Whether a statute or regulation valid on its face has been applied in a discriminatory manner is a factual question. “[A] statute valid on its face may be unconstitutionally applied [citation], and that discriminatory enforcement even of a criminal statute may be restrained [citation].” (People v. Gordon, 105 Cal.App.2d 711, 721 [234 P.2d 287].)

The evidence in this case shows that all defendants were upon the school ground for the purpose of distributing literature, and in the case of Hirst, also to talk to a student, neither of which is itself for an unlawful purpose; since the statute under which they were prosecuted does not penalize their presence unless it was for an unlawful purpose, the judgments are reversed.

Ault, J., and Coughlin, J., concurred. 
      
      The legislative history of Penal Code section 653g discloses the possibility the Legislature in adopting the section intended to use the word “loiter” in that specific statute in a sense not implying any sinister purpose. Penal Code section 653g had its genesis as Senate Bill No. 1385, which read as follows: “Every person who loiters about any school or public place at or near which children attend or normally congregate is a vagrant, and is punishable by a fine of not exceeding five hundred dollars ($500) or by imprisonment in the county jail for not exceeding six months, or by both such fine and imprisonment.
      
        “As used in this section, ‘loiter’ means to delay, to linger, or to idle about any such school or public place for the purpose or with the intent of effecting a criminal offense."
      
      There were several amendments in the assembly, in one of which the word “vagrant” was temporarily eliminated. It was given its present form in a joint legislative conference.
     
      
      The instant case discloses the problem, which is one of drafting appropriate legislation.
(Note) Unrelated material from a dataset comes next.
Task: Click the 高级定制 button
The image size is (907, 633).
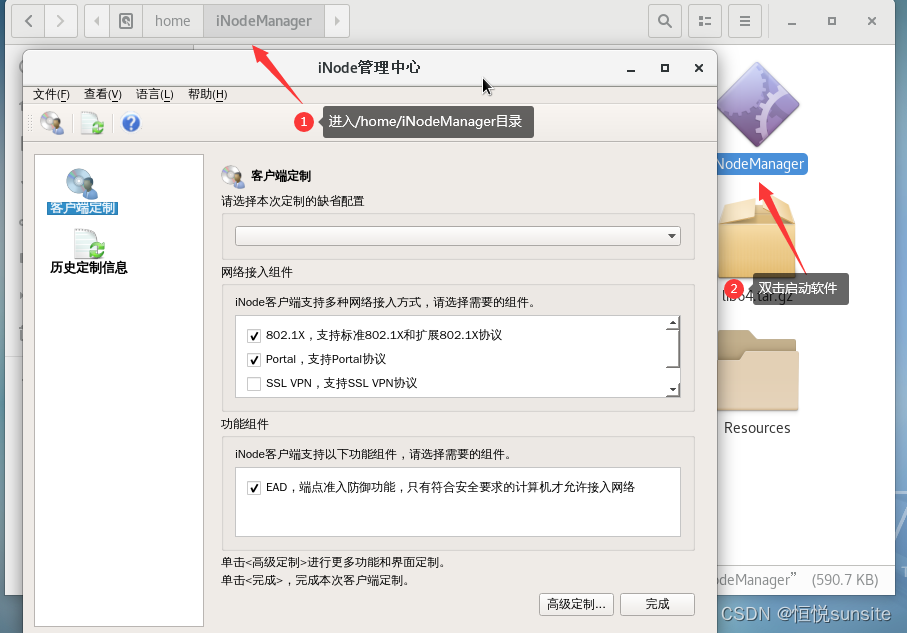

The language of Penal Code section 626.8 and the school rules introduced into evidence in this case suggest the possibility that school administrators desire to have available a penal statute whose sanctions they can invoke as they deem it appropriate, making its operation depend upon the application of their local rules which impart no notice to the public at large and set no standards as to the circumstances under which the distribution of printed material will be approved.
      It seems local school rules could play a part in the applicability of a general statute to a local situation. If a statute similar to that of New York, mentioned herein, forbids the presence upon school grounds of persons without express permission of the school authorities, a local rule might define those persons or classes of persons to whom by such rule express permission was given, and possibly declare prohibited uses of the school grounds that could be posted thereon.
     
      
      Now covered in section 653g.
     
      
      Retired Associate Justice of the Court of Appeal sitting under assignment by the Chairman of the Judicial Council.